--- START ROWS ---

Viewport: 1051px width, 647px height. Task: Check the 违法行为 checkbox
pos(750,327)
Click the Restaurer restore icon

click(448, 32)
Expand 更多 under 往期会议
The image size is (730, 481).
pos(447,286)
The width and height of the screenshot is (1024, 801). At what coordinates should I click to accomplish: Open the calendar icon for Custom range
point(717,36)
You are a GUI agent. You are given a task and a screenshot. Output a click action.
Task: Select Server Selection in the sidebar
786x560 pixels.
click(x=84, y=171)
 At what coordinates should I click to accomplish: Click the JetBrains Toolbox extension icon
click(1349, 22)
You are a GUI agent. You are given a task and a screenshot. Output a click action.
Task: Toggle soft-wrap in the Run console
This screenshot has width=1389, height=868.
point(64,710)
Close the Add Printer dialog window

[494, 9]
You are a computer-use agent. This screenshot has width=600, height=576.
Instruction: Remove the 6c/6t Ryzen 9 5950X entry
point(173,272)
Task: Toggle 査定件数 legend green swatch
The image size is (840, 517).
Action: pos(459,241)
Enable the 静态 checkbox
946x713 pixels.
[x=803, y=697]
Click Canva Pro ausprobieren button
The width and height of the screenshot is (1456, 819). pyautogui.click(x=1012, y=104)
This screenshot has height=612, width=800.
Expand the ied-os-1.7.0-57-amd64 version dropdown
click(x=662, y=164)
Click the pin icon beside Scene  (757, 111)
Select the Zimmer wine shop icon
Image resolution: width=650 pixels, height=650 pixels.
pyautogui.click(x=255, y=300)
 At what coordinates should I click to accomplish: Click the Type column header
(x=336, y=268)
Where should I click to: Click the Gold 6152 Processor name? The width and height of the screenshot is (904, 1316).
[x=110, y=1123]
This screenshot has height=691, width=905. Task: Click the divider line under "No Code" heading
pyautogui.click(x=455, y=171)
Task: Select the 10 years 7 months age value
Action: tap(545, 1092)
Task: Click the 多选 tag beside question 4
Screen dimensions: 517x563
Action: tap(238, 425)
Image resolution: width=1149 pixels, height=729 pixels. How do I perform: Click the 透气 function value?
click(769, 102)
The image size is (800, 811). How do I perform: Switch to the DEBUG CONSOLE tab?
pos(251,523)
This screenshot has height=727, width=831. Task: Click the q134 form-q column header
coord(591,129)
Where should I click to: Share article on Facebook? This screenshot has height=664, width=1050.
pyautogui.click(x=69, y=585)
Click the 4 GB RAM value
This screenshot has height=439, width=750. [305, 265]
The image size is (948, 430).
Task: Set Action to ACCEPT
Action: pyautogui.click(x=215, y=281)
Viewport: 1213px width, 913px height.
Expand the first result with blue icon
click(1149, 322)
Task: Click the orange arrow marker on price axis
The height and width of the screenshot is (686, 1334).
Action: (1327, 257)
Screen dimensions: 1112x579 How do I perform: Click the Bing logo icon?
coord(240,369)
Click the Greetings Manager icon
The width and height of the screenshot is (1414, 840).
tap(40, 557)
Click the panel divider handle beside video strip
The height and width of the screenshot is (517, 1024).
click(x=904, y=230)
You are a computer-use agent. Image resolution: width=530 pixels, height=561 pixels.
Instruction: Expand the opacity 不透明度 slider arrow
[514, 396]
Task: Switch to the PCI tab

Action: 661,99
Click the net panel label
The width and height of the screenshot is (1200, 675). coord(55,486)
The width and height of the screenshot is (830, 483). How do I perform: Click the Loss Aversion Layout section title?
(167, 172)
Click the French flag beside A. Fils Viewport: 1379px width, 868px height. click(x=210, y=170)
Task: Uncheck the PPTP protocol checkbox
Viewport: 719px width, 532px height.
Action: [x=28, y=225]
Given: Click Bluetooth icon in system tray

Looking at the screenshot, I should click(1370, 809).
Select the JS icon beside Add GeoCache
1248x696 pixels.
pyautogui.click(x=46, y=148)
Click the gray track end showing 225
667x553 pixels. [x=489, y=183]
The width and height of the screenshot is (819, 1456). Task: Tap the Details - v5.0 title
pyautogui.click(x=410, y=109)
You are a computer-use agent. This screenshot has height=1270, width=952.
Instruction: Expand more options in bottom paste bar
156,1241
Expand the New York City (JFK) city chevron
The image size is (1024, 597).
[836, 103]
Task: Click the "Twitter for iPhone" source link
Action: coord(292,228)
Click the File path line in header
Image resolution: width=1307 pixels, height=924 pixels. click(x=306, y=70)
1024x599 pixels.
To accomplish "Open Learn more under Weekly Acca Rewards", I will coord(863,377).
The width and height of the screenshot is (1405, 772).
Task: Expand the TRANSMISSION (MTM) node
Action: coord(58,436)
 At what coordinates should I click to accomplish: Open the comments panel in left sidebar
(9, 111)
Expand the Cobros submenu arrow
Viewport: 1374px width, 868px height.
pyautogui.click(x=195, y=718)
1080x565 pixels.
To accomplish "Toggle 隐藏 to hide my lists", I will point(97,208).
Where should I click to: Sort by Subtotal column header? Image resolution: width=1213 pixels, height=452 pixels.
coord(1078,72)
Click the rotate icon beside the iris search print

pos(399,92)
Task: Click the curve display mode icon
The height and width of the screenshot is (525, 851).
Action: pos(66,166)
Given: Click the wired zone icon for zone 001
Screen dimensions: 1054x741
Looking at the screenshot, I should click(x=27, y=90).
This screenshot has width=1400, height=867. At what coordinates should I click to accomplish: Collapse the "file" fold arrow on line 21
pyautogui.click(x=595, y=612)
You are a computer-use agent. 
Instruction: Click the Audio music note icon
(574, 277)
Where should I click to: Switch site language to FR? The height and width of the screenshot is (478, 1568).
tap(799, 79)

--- END ROWS ---

- WHAT THE EXERCISE ASKS:
Render the part of the records above that opens with the line containing "Expand the New York City (JFK) city chevron" and closes with the line containing "Action: coord(58,436)", both ends included, as a numbered list with blank lines left out.

- SOLUTION:
1. Expand the New York City (JFK) city chevron
2. The image size is (1024, 597).
3. [836, 103]
4. Task: Click the "Twitter for iPhone" source link
5. Action: coord(292,228)
6. Click the File path line in header
7. Image resolution: width=1307 pixels, height=924 pixels. click(x=306, y=70)
8. 1024x599 pixels.
9. To accomplish "Open Learn more under Weekly Acca Rewards", I will coord(863,377).
10. The width and height of the screenshot is (1405, 772).
11. Task: Expand the TRANSMISSION (MTM) node
12. Action: coord(58,436)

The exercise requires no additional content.